Requirement: Output exactly, with nothing added, the entries from the first line through the line with "644x287 pixels.".

Dataset entries:
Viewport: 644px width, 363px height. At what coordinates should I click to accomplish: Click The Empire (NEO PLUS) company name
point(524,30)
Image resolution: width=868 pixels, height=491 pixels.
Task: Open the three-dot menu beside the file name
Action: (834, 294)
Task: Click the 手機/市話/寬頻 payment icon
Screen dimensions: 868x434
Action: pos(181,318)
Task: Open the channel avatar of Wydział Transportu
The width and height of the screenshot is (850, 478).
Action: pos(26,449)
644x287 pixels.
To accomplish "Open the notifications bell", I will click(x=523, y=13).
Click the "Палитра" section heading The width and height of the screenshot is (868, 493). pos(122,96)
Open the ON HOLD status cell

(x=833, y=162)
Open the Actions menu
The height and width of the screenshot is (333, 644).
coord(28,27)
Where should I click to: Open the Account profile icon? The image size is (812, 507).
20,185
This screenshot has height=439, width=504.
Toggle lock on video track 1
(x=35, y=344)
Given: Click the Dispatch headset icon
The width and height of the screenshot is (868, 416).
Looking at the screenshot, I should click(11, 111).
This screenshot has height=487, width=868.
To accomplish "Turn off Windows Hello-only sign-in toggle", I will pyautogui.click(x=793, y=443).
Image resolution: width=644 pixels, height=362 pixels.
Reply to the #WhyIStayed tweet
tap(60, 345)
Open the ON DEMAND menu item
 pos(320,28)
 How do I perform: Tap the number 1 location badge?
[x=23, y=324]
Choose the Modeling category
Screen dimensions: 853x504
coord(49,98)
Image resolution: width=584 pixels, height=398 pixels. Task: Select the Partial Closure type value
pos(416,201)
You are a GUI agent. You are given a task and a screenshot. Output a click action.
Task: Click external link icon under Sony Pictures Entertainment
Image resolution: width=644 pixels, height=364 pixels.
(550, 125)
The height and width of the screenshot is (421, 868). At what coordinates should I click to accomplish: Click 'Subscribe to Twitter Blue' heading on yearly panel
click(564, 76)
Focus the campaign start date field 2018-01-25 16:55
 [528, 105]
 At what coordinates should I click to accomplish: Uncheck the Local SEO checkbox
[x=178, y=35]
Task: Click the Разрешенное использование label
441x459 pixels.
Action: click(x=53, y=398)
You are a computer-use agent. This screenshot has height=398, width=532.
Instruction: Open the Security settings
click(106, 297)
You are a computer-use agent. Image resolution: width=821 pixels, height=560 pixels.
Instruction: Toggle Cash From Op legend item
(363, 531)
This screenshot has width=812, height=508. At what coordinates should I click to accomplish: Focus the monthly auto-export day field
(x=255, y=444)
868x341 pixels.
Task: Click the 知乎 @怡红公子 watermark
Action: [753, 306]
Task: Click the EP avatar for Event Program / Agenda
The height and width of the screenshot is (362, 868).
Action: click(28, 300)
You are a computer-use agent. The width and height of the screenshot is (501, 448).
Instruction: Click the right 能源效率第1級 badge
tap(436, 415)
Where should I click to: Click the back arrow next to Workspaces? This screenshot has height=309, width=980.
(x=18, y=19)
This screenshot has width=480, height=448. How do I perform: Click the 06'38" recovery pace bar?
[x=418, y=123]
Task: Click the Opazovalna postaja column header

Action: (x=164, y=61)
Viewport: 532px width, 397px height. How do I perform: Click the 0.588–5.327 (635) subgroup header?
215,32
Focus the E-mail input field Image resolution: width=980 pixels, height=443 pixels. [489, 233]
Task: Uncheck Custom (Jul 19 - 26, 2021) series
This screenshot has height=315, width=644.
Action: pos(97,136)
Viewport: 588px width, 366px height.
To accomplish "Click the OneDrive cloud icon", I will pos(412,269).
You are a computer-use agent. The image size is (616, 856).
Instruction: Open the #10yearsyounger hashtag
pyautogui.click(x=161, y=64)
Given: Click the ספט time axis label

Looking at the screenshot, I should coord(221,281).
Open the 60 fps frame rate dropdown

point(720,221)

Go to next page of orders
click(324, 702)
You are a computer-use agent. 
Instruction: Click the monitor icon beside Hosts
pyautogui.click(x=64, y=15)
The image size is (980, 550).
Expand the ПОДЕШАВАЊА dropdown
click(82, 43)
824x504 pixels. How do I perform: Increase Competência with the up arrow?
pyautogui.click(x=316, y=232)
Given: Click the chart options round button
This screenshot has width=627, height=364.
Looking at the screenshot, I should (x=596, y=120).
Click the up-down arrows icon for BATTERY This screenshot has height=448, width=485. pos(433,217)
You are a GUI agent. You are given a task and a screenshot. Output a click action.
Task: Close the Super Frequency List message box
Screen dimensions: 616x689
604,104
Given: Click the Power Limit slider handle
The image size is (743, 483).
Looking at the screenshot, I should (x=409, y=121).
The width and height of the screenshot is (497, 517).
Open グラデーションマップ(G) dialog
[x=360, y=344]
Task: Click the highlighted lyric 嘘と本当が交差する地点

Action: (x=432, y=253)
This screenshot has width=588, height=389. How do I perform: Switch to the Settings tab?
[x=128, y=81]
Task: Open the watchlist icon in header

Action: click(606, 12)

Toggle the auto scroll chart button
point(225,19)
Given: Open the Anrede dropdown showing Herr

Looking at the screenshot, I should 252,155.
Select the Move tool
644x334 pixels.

Exercise output:
Viewport: 644px width, 363px height. At what coordinates should I click to accomplish: Click The Empire (NEO PLUS) company name
point(524,30)
Image resolution: width=868 pixels, height=491 pixels.
Task: Open the three-dot menu beside the file name
Action: (834, 294)
Task: Click the 手機/市話/寬頻 payment icon
Screen dimensions: 868x434
Action: pos(181,318)
Task: Open the channel avatar of Wydział Transportu
The width and height of the screenshot is (850, 478).
Action: pos(26,449)
644x287 pixels.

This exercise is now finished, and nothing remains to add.